Why is decentralization important to blockchains? Satoshi Nakamoto alludes to the intent in the original Bitcoin white paper, saying that it would be problematic if “the fate of the entire money system depend[ed] on” a centralized authority. This is certainly a crucial, if pragmatic, reason to avoid centralization: if the health and viability of that authority fails, then so does the entire system.
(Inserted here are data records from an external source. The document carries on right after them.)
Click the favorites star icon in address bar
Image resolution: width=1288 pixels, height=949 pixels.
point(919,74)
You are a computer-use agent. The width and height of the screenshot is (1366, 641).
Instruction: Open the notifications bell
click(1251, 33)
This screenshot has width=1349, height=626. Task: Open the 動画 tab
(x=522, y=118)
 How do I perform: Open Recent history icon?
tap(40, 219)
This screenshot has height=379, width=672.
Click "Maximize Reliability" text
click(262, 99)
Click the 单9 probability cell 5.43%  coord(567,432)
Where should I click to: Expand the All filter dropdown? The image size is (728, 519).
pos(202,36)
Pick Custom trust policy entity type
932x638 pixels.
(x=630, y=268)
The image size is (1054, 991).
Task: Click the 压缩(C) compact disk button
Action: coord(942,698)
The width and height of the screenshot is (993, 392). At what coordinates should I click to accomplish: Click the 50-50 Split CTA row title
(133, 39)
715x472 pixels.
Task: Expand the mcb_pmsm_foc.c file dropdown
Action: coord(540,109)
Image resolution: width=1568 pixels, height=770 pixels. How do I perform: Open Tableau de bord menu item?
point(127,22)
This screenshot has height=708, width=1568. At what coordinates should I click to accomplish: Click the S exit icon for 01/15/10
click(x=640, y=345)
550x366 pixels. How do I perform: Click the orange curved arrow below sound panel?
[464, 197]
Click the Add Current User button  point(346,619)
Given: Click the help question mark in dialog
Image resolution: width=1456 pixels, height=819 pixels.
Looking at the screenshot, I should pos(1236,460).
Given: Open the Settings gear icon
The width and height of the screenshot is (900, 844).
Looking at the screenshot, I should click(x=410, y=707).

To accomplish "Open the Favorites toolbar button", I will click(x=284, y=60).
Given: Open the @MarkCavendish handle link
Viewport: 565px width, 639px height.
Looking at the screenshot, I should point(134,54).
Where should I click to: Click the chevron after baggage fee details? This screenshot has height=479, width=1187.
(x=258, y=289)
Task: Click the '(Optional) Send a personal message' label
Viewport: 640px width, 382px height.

It would be problematic if “the fate of the entire money system depend[ed] on” a centralized authority. Photo by Robert Bye on Unsplash

However, the Cypherpunks, who prefigured the creation of Bitcoin, offered more philosophical reasons behind the logic of decentralization. In “A Cypherpunk’s Manifesto”, Eric Hughes discussed how the traditional right of privacy was being eroded as commerce moved into electronic realms, saying: “We cannot expect governments, corporations, or other large, faceless organizations to grant us privacy out of their beneficence.” Perhaps more importantly: we can’t depend on the people who run those organizations and corporations to protect our privacy. Even if we trust a centralized authority when we give them our data, we can’t guarantee that we will trust them in five, ten, or fifty years when new executives take over. The cypherpunks saw the need to sidestep those centralizations to ensure that the privacy of the physical world was replicated on the internet, but the mere desire for decentralization doesn’t ensure it.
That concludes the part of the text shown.